One of the benefits of scheduling ringing sessions for the Saturday is that, when it rains all day, you can move the session to Sunday.  As it was just myself and Jonny, I gave Jonny the choice of venue and he chose Blakehill: clearly he hasn’t had enough of Meadow Pipits yet.  We arrived on site for 6:00, in an effort to get the plateau edge nets open before it was light, and also to give ourselves enough time, given that there was just the two of us, to set the perimeter track nets. I wanted to have a shot at catching some Linnets – and they are most likely to be found in the perimeter hedgerow.

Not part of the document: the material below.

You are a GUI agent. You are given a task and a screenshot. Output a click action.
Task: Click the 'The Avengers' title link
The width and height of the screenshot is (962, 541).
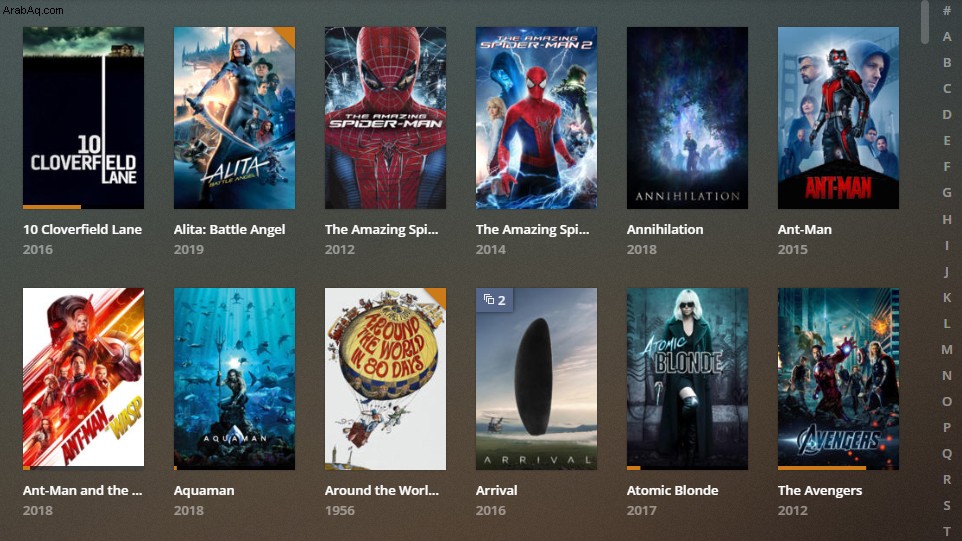[x=820, y=490]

The weather was  excellent all morning.  However, the first couple of hours were very cold, with an extensive ground frost.  This almost certainly held back the birds from an early start, which was helpful in getting all of the nets open, unlike the last session.  Once it warmed up, at about 9:00, they started moving and we started catching.

Before we started our catching for the day, we were diverted by a Wheatear that landed on the gate to the central plateau, then hopped onto the gatepost of the gate in the electric fence before flying off across the field.  We had excellent views but didn’t have cameras to hand before it flew off.  Needless to say, we didn’t catch it.

The first full round of the day delivered a bumper catch of Reed Bunting. We went on to have a total of 19 in the session. We have only ever caught that many on one other occasion, on the 9th September 2016. Apart from that the largest Reed Bunting catch at Blakehill was 12.

The list for the day was: Blue Tit 5; Great Tit 3; Meadow Pipit 34(1); Wren 1; Dunnock 1; Stonechat 1; Whinchat 3; Blackcap 2; Chiffchaff 3; Starling 2; Linnet 9; Reed Bunting 18(1). Totals: 82 birds ringed from 12 species, plus 2 recaptured from 2 species, making 84 birds processed from 12 species.

This really is turning into a bumper autumn migration for Whinchat, with 15 caught at Blakehill Farm since 5th September.  We also caught our second Stonechat of the autumn. As for Meadow Pipits, well it is just remarkable: 148 birds caught in the same period, compared with a next best maximum of 47 in the whole of 2017. Prior to that we had never caught more than 20 Meadow Pipits in an entire calendar year at Blakehill.  What is interesting is that last Saturday, at Brown’s Farm, I caught 19 Meadow Pipits, where in the previous 3 years and some 15 sessions, I had only caught one.  Perhaps they have just had a really good year.  We have had one of our Blakehill birds recaptured just over the border into Oxfordshire, and on Saturday we caught a bird that was ringed some 43km south at Westdown Plantation on Salisbury Plain, so they are certainly moving around the county.

The plan for Linnets worked, with a nice catch of 9 during the session, all in the hedgerow adjacent to the lure we used.  Just before noon, I looked up from where I was sitting at the ringing station to see Jonny run from one side of the ringing site to the other.  This was the reason why:


We don’t catch many Starlings: they are clever birds and seem adept at avoiding capture.  Jonny was running because three of them were in the net only, by the time he got there, two of them had escaped.  That we caught another one later was pure serendipity.  The nets were kept open until 12:30, by which time the birds had become accustomed to the nets and we had a couple of empty rounds. It was a super session, just like the last two!